Forget it exists for about 10-12 months. Or ship it to me and I'll store it for you. Seriously. But whatever you do DO NOT DUMP IT!
 
unless you used WLP099, your yeast crapped out by 12% max (often well before that) and thus, there is still a lot of residual (and fermentable!) sugar in there. different strains of yeast can tolerate different alcohol levels before they go to sleep, most beer yeast max out at 11-12% under ideal conditions. unless you aerated a lot and pitched a lot of yeast, among other things, your batch might not have even made it into the double digits.

after 4 months (and all that alcohol) you likely don't have any live yeast left. you will indeed need to go with a high-gravity yeast. as i see it, you have two choices:
1) you could pitch some champagne yeast. it's alcohol tolerant up to 18% i believe. this may or may not work since champagne yeast can only ferment simple sugars. there is a chance that your original batch of yeast fermenter all/most of the simple sugars already and it's mostly complex maltose that is left behind. champagne yeast can't digest maltose. so if this works out, it's the cheap way forward. if it doesn't work because most of the sugar is complex, you may well have a slight problem on your hands: champagne yeast will eat other yeast, so you might be excluding yourself from trying option #2.
2) pitch some WLP099. make a huge starter, pitch at high krausen, aerate the wort before pitching, and stand back. 099 is still a beer yeast so it's a little more flickle than a champagne yeast, there is always a chance that being thrown into 9-10% beer will shock it, but overall chances of success are higher than champagne yeast. unfortunately it's the more expensive option and takes more time/effort (re: making a big starter).

adding water to get the alcohol down might work, but you'll be diluting the flavor too. i doubt you'll end up with anything good. you need a lot of malt and other flavors to mask that much alcohol. i would not recommend going with dilution.
 
Ok, Tomorrow I'll make a starter for some Red Star Pasteur Champagne yeast I have and later rack it to the 6.5 gallon carboy I use for wine.
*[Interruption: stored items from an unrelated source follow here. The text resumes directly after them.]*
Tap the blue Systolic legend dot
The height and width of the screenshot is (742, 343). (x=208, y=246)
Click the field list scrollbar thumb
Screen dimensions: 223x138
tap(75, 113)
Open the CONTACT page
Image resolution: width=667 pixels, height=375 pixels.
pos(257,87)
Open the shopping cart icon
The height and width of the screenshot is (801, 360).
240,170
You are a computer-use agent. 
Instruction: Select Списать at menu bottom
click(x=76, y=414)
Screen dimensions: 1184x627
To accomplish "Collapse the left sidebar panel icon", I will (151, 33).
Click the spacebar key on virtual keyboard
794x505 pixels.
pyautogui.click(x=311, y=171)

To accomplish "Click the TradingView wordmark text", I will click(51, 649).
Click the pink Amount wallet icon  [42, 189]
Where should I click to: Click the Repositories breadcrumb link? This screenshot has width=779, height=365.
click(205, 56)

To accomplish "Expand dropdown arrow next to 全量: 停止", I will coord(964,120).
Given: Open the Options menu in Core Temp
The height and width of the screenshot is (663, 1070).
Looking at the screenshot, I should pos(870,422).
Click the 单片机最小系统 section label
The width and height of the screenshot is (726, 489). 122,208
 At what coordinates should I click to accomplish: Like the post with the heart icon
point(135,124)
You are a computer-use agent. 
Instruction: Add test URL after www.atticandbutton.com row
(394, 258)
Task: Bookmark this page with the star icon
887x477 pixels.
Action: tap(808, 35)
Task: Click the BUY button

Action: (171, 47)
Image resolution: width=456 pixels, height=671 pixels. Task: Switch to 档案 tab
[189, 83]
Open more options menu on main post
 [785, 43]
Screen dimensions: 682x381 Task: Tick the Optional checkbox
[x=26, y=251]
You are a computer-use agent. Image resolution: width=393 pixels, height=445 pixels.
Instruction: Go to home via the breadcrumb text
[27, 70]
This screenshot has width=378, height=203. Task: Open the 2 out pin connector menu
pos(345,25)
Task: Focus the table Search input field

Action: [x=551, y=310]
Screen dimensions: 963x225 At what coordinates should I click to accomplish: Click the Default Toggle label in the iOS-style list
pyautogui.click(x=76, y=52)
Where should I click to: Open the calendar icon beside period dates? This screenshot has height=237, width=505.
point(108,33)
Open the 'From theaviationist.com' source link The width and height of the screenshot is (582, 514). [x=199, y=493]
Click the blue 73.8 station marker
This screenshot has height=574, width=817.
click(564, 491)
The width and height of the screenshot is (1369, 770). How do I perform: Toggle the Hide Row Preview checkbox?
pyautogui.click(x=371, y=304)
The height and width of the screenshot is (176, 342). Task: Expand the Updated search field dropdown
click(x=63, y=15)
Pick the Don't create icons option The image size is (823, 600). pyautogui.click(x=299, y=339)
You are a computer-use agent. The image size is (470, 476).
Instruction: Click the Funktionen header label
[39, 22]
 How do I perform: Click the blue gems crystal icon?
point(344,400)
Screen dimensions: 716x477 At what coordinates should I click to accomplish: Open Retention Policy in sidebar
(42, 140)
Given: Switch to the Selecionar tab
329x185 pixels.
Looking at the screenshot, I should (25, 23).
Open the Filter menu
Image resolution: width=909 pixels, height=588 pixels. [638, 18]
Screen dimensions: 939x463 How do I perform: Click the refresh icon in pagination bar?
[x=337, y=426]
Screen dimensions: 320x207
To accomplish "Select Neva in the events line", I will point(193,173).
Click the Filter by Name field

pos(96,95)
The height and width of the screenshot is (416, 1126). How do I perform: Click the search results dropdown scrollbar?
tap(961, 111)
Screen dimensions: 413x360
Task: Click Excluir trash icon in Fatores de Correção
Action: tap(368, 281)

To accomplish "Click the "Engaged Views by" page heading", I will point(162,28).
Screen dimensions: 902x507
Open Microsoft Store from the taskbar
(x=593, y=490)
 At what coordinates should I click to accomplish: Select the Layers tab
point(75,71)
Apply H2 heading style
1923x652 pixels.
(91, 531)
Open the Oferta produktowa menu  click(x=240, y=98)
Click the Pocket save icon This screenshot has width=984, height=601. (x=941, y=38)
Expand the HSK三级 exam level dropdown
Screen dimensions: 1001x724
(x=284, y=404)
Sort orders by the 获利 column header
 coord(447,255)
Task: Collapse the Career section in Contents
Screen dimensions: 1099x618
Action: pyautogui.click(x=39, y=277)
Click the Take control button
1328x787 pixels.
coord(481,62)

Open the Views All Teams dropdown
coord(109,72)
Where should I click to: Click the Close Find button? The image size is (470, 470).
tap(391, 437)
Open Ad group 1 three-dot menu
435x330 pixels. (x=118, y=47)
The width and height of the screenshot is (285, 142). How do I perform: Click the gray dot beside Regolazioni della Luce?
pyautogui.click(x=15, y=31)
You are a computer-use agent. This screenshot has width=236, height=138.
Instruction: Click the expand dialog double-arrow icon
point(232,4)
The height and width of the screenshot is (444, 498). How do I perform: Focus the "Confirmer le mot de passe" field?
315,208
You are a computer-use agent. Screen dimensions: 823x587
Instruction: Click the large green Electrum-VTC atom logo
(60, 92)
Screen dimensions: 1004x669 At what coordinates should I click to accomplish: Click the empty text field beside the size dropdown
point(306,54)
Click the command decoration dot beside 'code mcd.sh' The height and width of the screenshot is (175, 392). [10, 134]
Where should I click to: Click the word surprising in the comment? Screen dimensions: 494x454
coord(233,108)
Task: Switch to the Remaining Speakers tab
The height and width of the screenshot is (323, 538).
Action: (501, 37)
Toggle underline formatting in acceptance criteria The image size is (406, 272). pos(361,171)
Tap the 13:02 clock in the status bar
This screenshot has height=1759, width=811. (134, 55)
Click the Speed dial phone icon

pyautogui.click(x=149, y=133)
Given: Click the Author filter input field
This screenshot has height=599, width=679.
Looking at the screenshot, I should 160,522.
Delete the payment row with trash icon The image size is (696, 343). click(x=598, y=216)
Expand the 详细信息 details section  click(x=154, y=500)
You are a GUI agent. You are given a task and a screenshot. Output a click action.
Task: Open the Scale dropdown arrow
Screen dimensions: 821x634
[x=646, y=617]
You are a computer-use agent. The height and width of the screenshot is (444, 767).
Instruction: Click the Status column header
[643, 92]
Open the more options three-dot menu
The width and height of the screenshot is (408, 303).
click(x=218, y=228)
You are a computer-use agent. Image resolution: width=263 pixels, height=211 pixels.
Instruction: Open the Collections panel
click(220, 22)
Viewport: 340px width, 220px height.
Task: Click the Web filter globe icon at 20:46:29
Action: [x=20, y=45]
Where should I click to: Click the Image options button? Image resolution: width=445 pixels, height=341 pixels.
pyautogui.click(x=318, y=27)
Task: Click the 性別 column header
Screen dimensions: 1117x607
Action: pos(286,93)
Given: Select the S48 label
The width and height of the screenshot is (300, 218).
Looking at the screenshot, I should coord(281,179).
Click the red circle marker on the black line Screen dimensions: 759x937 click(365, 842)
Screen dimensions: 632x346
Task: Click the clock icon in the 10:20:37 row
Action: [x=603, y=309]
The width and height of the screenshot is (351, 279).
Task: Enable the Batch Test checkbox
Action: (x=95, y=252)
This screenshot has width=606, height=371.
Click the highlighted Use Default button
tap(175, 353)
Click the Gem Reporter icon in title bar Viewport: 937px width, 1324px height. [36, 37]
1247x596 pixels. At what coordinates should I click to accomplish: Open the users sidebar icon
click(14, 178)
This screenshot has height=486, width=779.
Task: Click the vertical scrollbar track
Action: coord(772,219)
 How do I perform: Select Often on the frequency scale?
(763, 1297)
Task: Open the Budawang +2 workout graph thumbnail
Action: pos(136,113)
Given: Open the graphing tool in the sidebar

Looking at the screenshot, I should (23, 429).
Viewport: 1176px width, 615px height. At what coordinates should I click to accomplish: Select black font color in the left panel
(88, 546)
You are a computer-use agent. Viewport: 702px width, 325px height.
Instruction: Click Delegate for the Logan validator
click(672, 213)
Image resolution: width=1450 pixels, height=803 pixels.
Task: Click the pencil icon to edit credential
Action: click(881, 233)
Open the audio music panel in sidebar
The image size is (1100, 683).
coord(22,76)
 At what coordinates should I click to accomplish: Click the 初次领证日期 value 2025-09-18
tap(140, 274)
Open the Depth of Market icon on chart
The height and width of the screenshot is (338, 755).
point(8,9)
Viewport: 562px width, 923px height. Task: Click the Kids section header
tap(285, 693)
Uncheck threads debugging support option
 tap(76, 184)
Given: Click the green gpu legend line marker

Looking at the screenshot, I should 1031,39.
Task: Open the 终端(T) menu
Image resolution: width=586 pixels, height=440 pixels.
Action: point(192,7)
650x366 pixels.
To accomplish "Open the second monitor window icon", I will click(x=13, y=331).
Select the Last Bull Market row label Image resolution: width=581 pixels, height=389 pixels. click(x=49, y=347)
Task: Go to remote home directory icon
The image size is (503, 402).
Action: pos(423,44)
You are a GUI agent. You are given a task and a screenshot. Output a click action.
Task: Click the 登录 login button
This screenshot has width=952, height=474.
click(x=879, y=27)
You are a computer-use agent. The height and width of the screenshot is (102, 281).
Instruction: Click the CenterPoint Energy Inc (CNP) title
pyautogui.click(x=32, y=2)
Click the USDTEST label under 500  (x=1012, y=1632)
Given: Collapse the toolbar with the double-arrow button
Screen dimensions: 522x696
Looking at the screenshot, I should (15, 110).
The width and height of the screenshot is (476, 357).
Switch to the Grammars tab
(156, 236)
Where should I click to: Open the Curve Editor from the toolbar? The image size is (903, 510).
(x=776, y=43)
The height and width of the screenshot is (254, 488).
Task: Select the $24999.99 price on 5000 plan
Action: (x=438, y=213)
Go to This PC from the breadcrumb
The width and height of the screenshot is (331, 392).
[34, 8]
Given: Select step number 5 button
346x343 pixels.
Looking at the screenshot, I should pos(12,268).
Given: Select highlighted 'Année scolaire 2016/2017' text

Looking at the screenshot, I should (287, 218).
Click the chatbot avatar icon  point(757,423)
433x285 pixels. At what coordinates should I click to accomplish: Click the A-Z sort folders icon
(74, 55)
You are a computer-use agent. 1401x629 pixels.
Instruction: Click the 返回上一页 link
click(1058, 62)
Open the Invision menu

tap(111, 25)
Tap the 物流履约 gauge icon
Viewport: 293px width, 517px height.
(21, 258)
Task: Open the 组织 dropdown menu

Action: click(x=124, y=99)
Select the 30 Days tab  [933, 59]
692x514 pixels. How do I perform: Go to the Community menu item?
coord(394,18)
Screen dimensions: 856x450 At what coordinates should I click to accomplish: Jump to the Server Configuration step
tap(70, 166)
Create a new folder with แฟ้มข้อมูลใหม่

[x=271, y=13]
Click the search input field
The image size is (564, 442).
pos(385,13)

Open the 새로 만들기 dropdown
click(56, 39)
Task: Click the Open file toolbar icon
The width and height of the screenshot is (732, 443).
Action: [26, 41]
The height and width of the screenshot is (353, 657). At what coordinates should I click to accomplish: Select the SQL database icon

Maybe cook down some reasons for a nutrient and see how it goes. Thanks for the advice.
 
Do you have any gravity readings? Why did you transfer without checking how its finishing?
I'm not trying to be a harda$$, just curious. As said before a giant beer needs to be treated well to finish properly.
I actually think if you brewed a 5 gallon batch of a 1.040 beer, and once fermenting at high krausen, split it in 2 fermenters and top up with this one. It will ferment out and I know you won't have the giant beer, but you will have 10 gallons of something you can drink.
 
Ok, it finished out at 1.059 and I mini kegged all but a bottle or two for ageing. It tasted like chocolate and coffee. Not bad flat. I put that last bit in a 5ltr I have rigged up to force carbonate and let it sit overnight. It's much better, but the head is still brown. Is that normal for a Russian stout?
 
It finished at 1.059? That's way way too high to be a FG, even for an Imperial Stout. About the max you should be seeing for FG is 1.030 and that's at the high end. It's been over a month since this thread was started, so I don't know what condition the beer is in right now, but if you can, I would recommend trying to get that FG down to around 1.030 by adding some WLP099 like sweetcell said.
 
Sorry, read my notes wrong. It was at 1.059 before I added the Red Star and FG was less than 0.99. The brown head was really where I had a question.